(Stored records)
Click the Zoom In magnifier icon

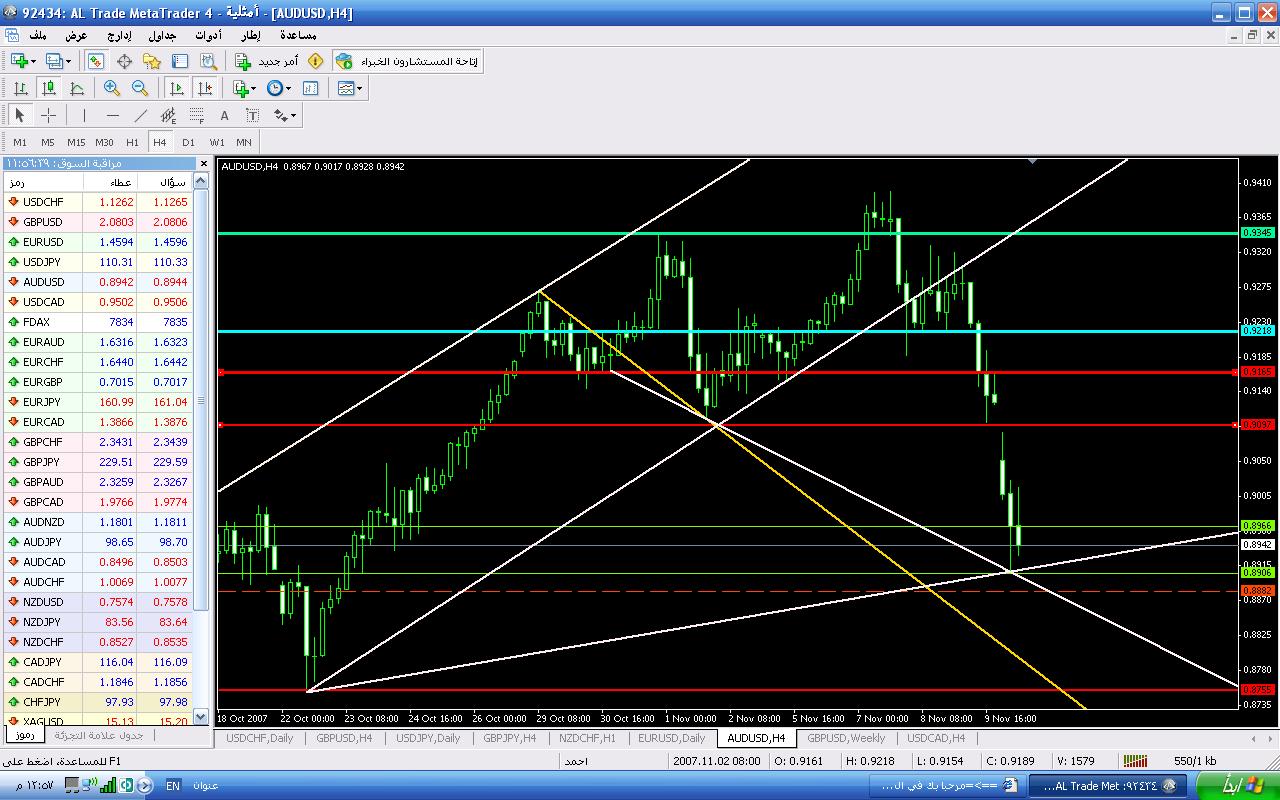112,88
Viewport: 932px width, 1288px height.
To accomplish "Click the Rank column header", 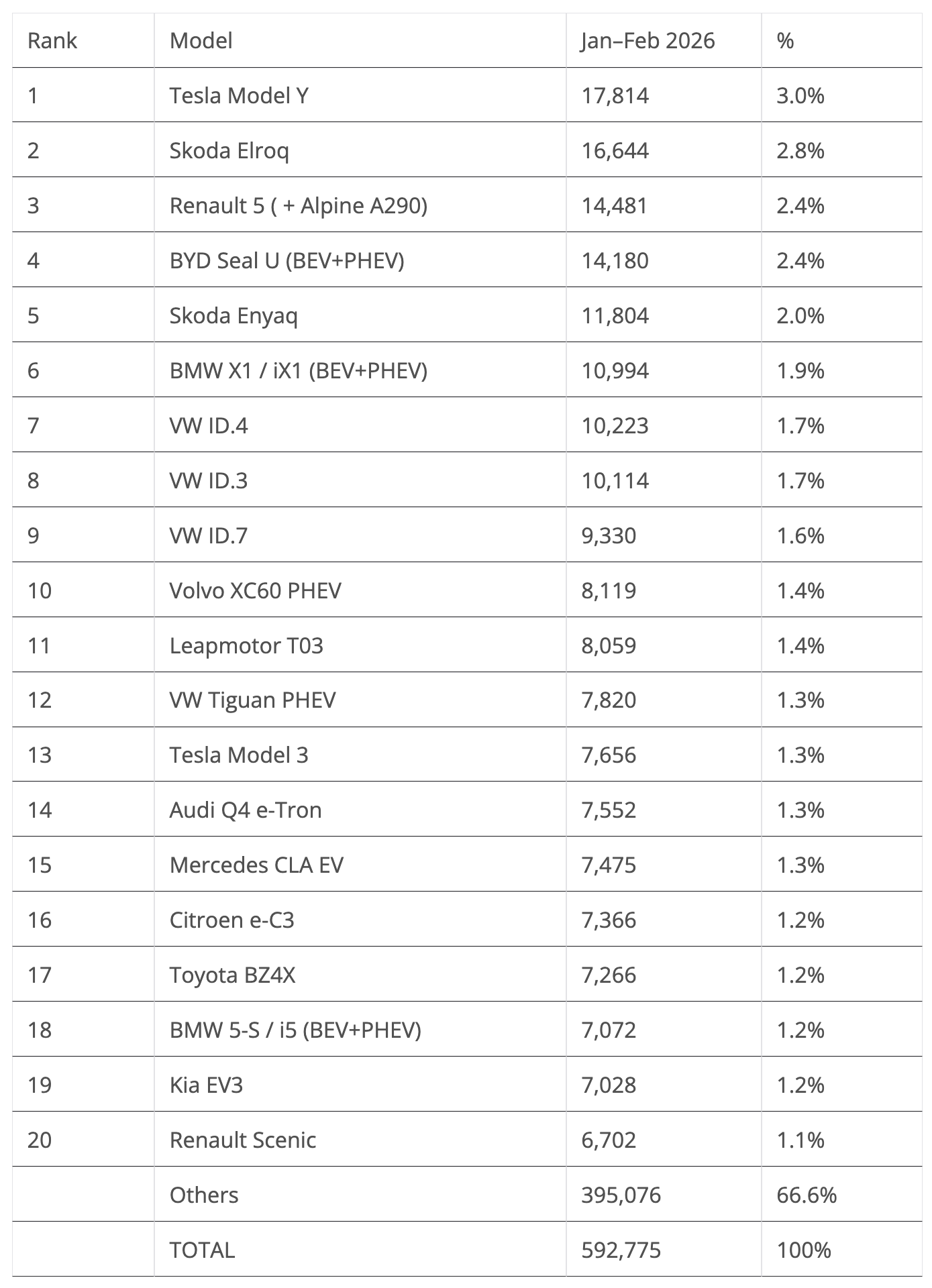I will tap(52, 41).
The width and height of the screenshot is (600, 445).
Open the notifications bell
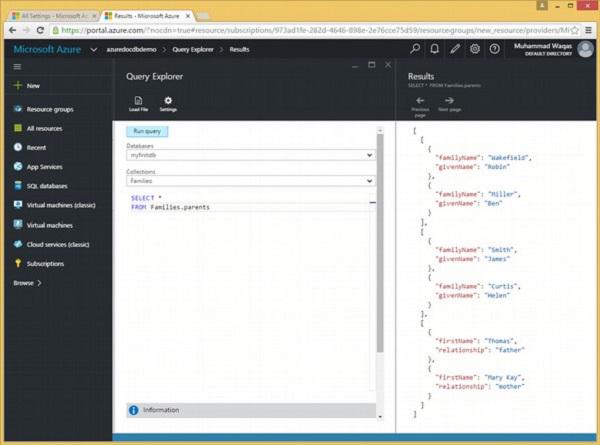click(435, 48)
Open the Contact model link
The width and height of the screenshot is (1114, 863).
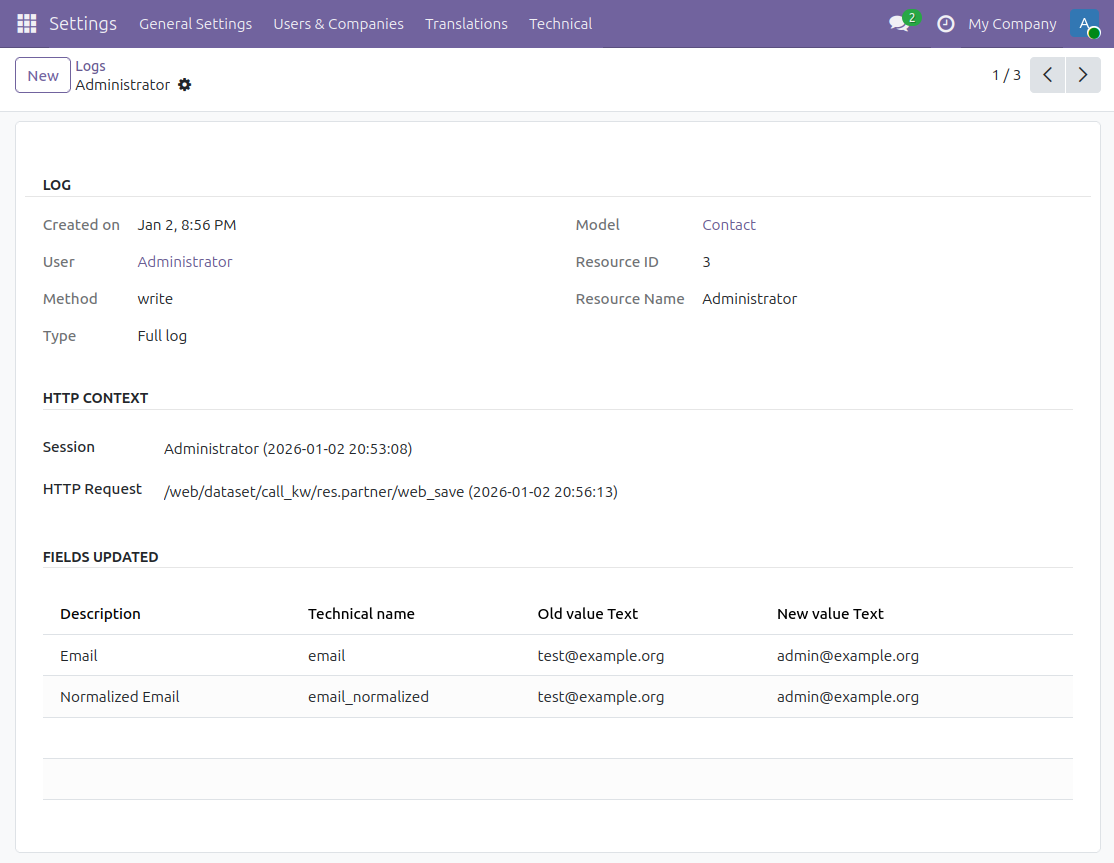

WORK REQUEST:
Please report every line of the records above that contains the word "screenshot".

RESPONSE AREA:
The width and height of the screenshot is (600, 445).
The width and height of the screenshot is (1114, 863).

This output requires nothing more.